At the beginning of 2016, Jordan became the first country in the Middle East and North Africa to have implemented interoperability of mobile money services. Over the past few years, the Central Bank of Jordan has developed a clear regulatory framework for mobile money and initiated the process to develop a National Financial Inclusion Strategy. These critical steps are putting Jordan on the forefront of financial inclusion efforts both in the region and globally. However, the journey toward interoperability in Jordan has been full of pitfalls and challenges.
At the forefront of financial inclusion efforts in the region and globally, much can be learnt from the rich experience of Jordan and we commend the Central Bank for their willingness to share their approach. Here are some key success factors and challenges to the development of mobile money in Jordan:
- Dialogue between mobile money providers and regulators is key to ensure alignment in understanding the timing, benefits, costs, and risks of interoperability.

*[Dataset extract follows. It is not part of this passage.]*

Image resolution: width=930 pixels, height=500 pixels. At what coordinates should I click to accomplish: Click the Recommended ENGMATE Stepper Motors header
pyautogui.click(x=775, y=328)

- Interoperability is only a means to an end and cannot by itself guarantee the success of mobile money if solid foundations are not in place, such as strong distribution networks or good customer experience.
- The choice of the technical solution to support mobile money interoperability has a direct impact on the cost structure and on the business model for mobile money providers.
- If mandated and introduced prematurely, interoperability could undermine early-stage investment incentives and increase operational complexity and risk, without advancing market growth.
- Ongoing monitoring of mobile money interoperability in markets where it is live, as well as further research will be necessary to ensure we continue to learn about how to swiftly connect third parties to the mobile money ecosystem in a safe and secure manner, and to develop new services to achieve the complementarity of mobile services in Jordan.
Click on image to enlarge
The way forward
A great deal has been achieved in Jordan, with the release of a more enabling regulatory framework for mobile money in 2013, the development of JoMoPay, and the launch of two mobile money services in 2016. While it has been a long process, a number of key building blocks for mobile money success are now in place.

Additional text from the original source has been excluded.